朱九異指著方才圍堵江舟的幾個老將質問江舟,面帶冷笑。
那幾個老將方才擠眉弄眼,此時卻是揣著手,低眉垂目,仿佛不是在說他們一般。
而殿上群臣多是嘴角抽抽,強忍吐槽的。
這幾個老無賴年高是沒錯,德勛
忒
“當然不是。”
江舟還沒說話,燕小王此時突然站了出來“江舟是為我出頭才大鬧金鼓大街,幾位老將軍雖然年高德勛,但他們的那些子侄與我卻是死對頭”
“陛下千秋勝、千秋赫這兩兄弟,自小就與我不對付,聯合京中子弟常常欺辱于我,京中有名的博戲社水月社,便是當年他們拿我母親故去之事作賭而開設。”
“此等小人,辱及先母,我只恨自己無用,無力雪恥”
“今日江舟是為我仗義出頭,若有責罰,陛下只管罰我便是,與他無干”
燕小五滿臉通紅,指著幾個老將身后的子弟怒聲說道。
江舟頗有些意外地看了他一眼。
倒不是對他挺身而出意外。
而是這小子這么“情真意切”的模樣可是少見。
江舟卻不知,燕小五固然是出于義氣,明知是坑,也自己跳進他挖的這大坑里。
反正他們二人平日里就是相互坑,自己坑他也不是一回兩回,被他坑上一回也不算什么。
只是他所說之事,卻也并非虛假。
他母親之事是他心中之痛,從不會提,在這金殿之上,卻是不能不提了。
殿上群臣聞聽,卻是一時沉默。
燕大將軍發妻之事,也不是什么隱秘之事,只不過事關燕不冠,平日無人敢提。
那些小輩拿此事作賭,倒是確實不像話。
若是因此事,就算做得出格些,倒也是情理之中。
“陛下”
眾人心下暗自搖頭之時,立于武官班中前列,一個須髯如戟的老者已幾步跨出,噗通一聲跪地。

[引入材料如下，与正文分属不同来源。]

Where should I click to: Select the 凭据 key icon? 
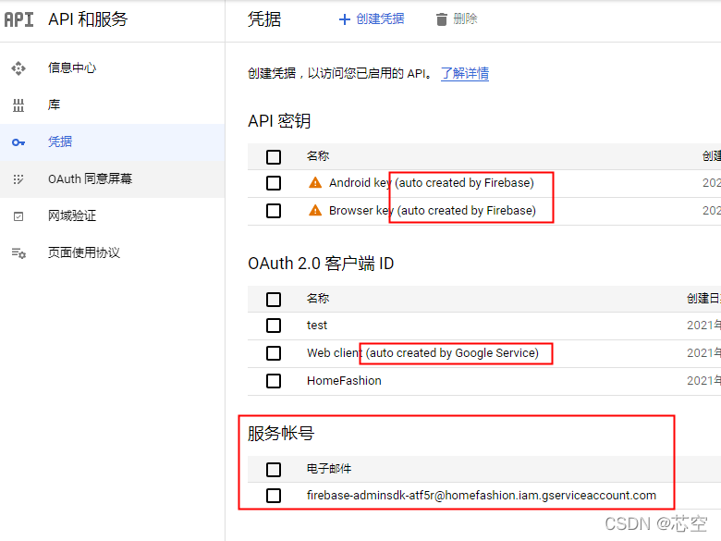pyautogui.click(x=18, y=142)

“陛下,犬子無狀,竟敢辱及奉義穆夫人,實在是罪不可赦,老臣教子無方,亦是不該,請陛下降罪”
此人正是之前圍堵江舟的幾人之一。
他拉著兩個長相極其相似、面帶不服的青年,被他按著頭跪在兩旁。
其他幾個見狀,也紛紛依葫蘆畫瓢,拖著自己的子弟跪地請罪。
“嗯”
帝芒皺眉道“奉義夫人乃朕親封,汝等小輩以此為戲,確是大大不該,”
“西嶺侯,你等身為老臣,教子無方,亦當受罰,念你等有功于國,年事已高,便各罰奉三年,削邑千戶,爾等子弟,著有司查明事由,按律定罪,”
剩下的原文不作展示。